According to Barkowitz, the SLC Rocky directors have a duty to uphold when instructing student actors on how to capture the nuances of iconic movie characters. As a worldwide cult classic, Rocky Horror is already steeped in a great deal of traditions. For example, showings include “callbacks,” where audience members yell during performances.
“There are certain traditions that it’s our job to carry on,” Raiola said. “‘Cause there are people...who’ve been doing this for years and years, and people who come back every year to see this show—for some ungodly reason,” she laughed.
“I think one of the most important things about Rocky for me is upholding the tradition of having it in the first place,” Barkowitz added. “We’re lucky that we’ve got kids that want to come back...and do the show again and again. One of the questions that we ask on our audition forms is ‘Would you be interested in directing Rocky in the future?’ and it’s kind of nice to know that the tradition is upheld by the people that are so dedicated to it from the get-go.”
Both Barkowitz and Raiola are longtime Rocky veterans themselves. Raiola has played several main cast roles, including “hero” Brad Majors, “heroine” Janet Weiss, and not-so-“domestic” Magenta. Barkowitz, on the opposite end, has performed in the ensemble enough times to know each group scene by heart. This deep understanding of the various character roles allows for a masterful collaboration when the two are placed together in the director’s chairs.

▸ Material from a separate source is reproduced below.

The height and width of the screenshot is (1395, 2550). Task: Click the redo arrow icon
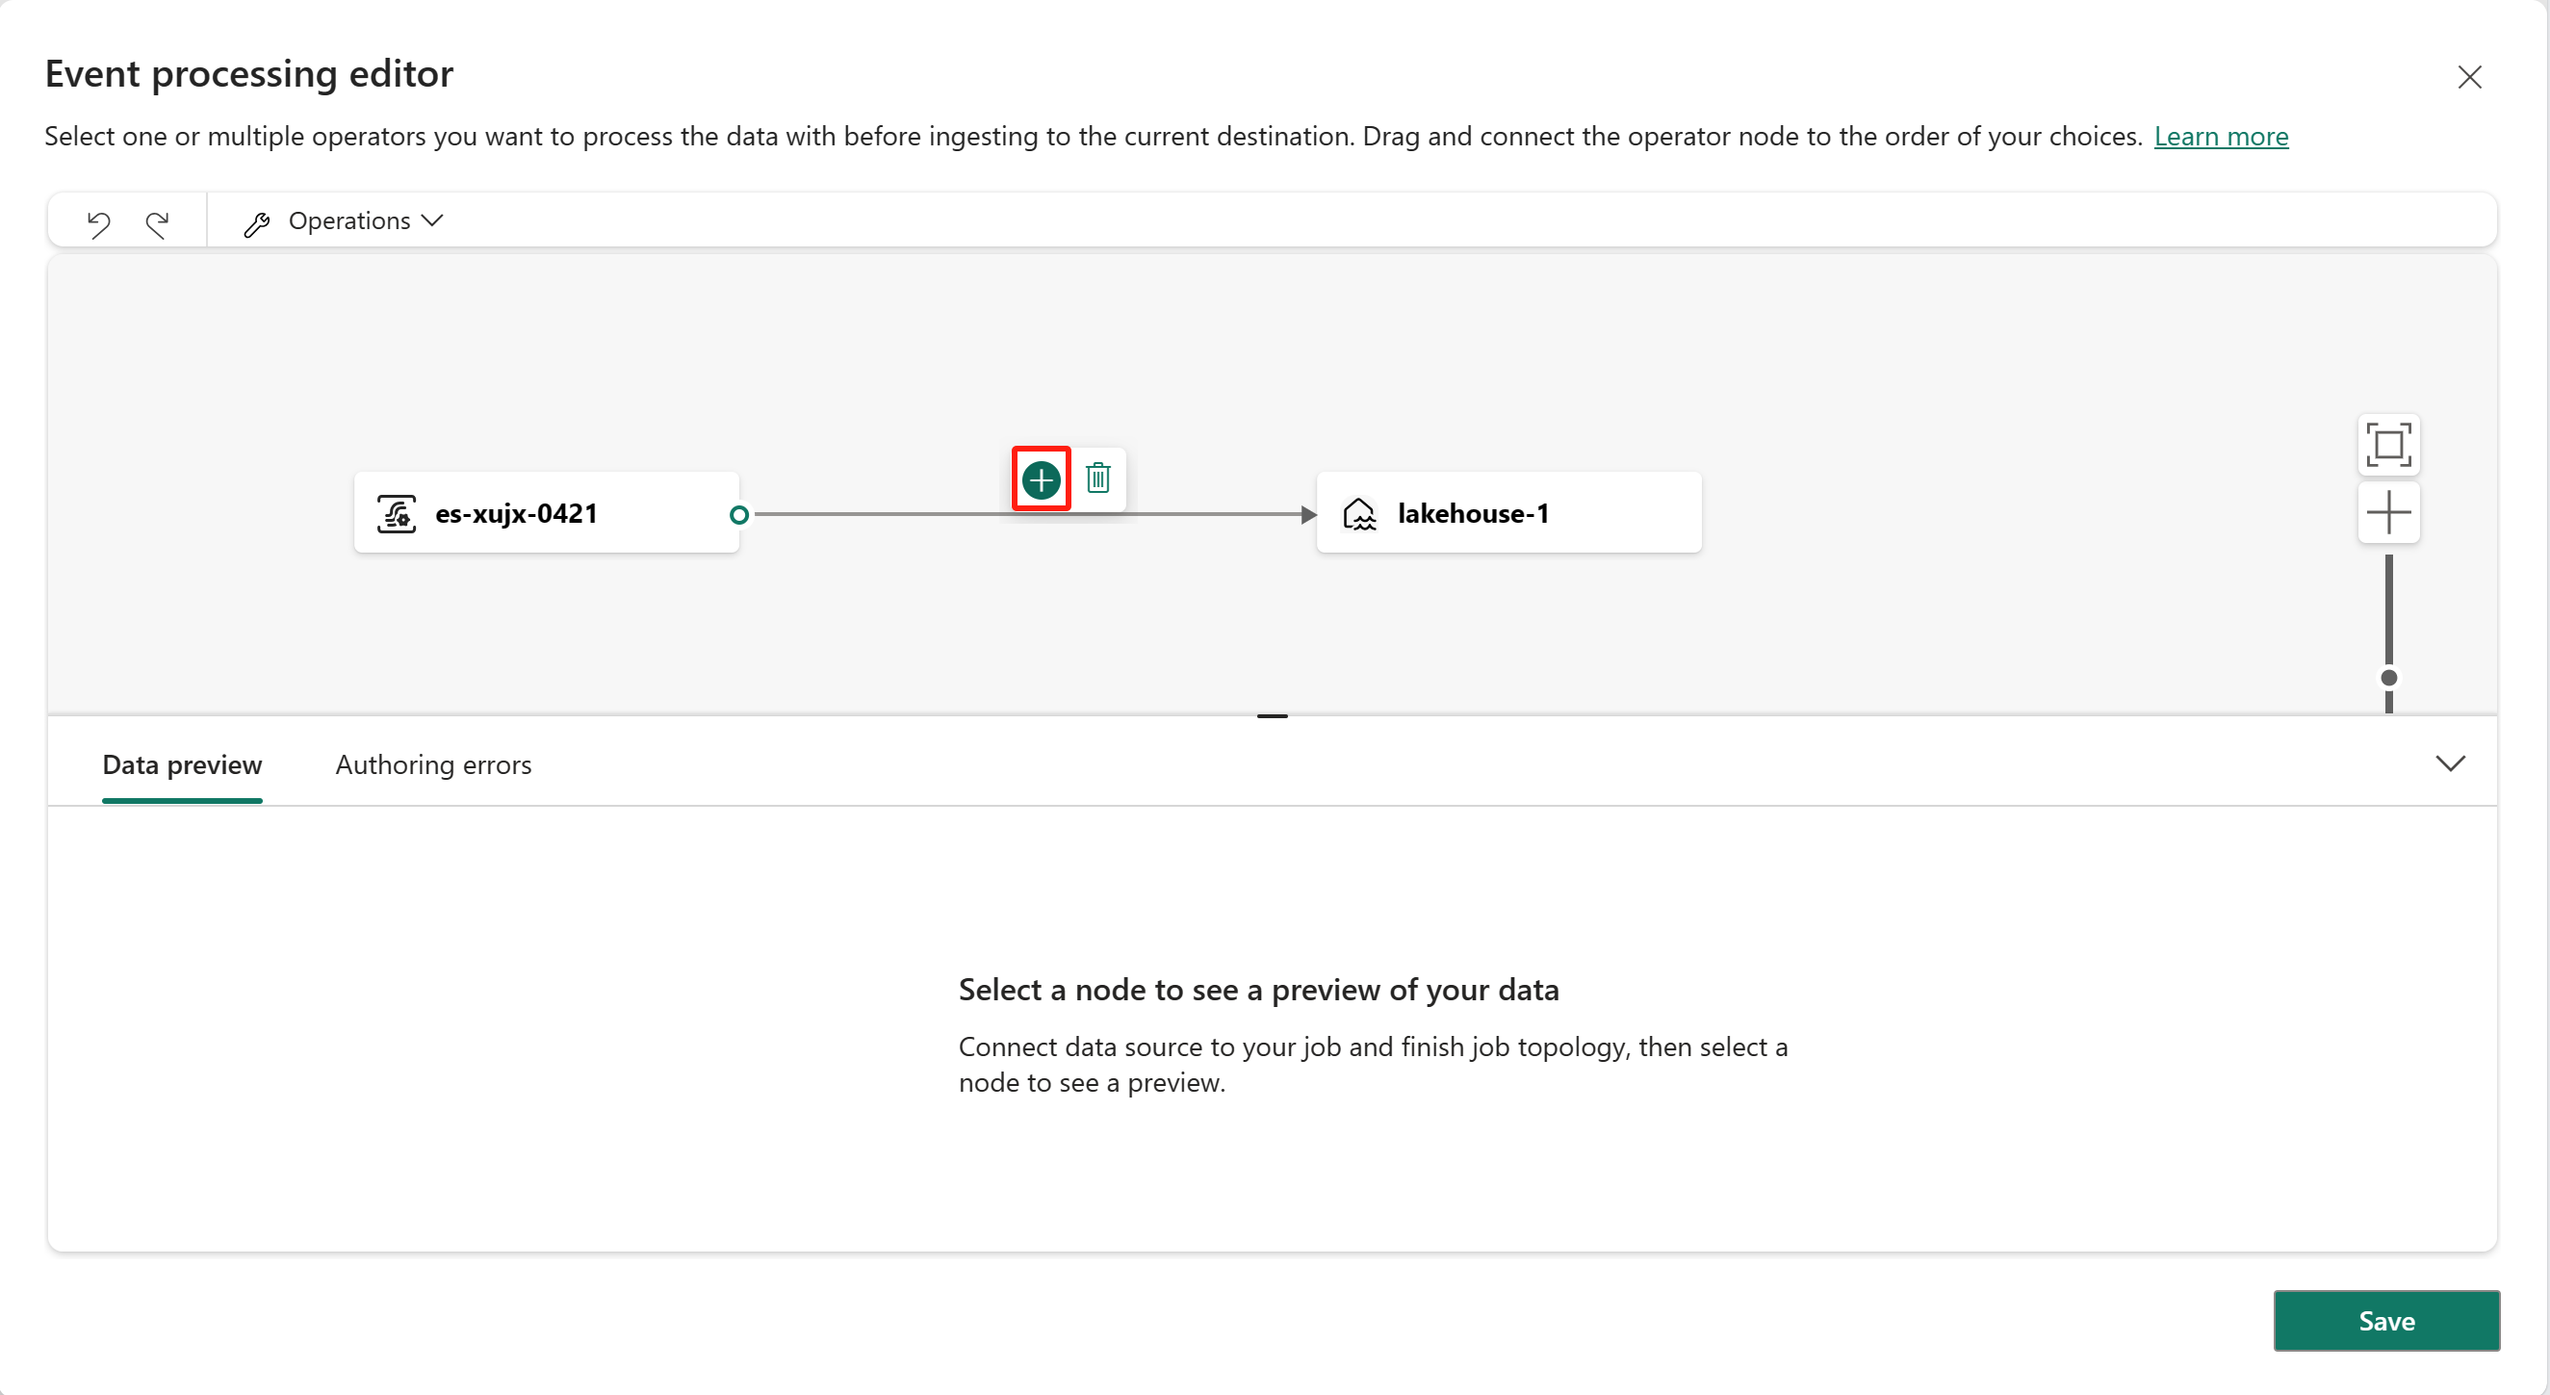(156, 220)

“The two of us balance each other out,” Barkowitz explained. “When there’s more ensemble-heavy dance number kind of stuff, I take the lead, and when it’s more cut-and-copy scene stuff, Rachel [Raiola] takes the lead.”
Although tradition is all well and good, the show also a evolves and modernizes with each new production.
“Every year, we update it, and there are certain scenes that we change, and we add dance numbers and funny pop culture references and we try to make it timely,” Barkowitz said. “Last semester we threw a High School Musical dance in there in the middle of the show.” This semester’s performance included a lip-synced duet of the Jonas Brothers’ “Burnin’ Up” and a riveting interpretation of the Harlem Shake.
With all the rockiness of this season’s Rocky Horror show, no one knows exactly what the future of SLC Rocky will hold, but based on the overwhelmingly positive response from both crowdfunders and audience members, this tradition that many value. When asked about the cultural relevance of the film, in particular to Sarah Lawrence student life, Barkowitz and Raiola had a number of things to say.
“I think that it speaks to the timeless manner of the film, that this is something we continue to do,” Barkowitz said. “Perhaps the representation has changed, and perhaps it is not as PC of a film or as radical...as it was in 1975, but I think that the tradition, if nothing else, is the reason why it continues.”
“If you like horror musicals, or science fiction, or camp, this is the perfect movie for you,” Raiola said. “I think that’s part of the reason people come back year after year, it’s because they just enjoy this shitty, weird movie so much. It’s a place where you get to hang out with your other weird friends and make weird art together.”
“It’s enigmatic, for lack of a better word,” Barkowitz concluded. “[But] it’s definitely an immersive experience for everyone involved.”
Peck Trachsel ('20)
*Correction: The article previously said SLAC was responsible for student activities funding, but that responsibility belongs to SAS.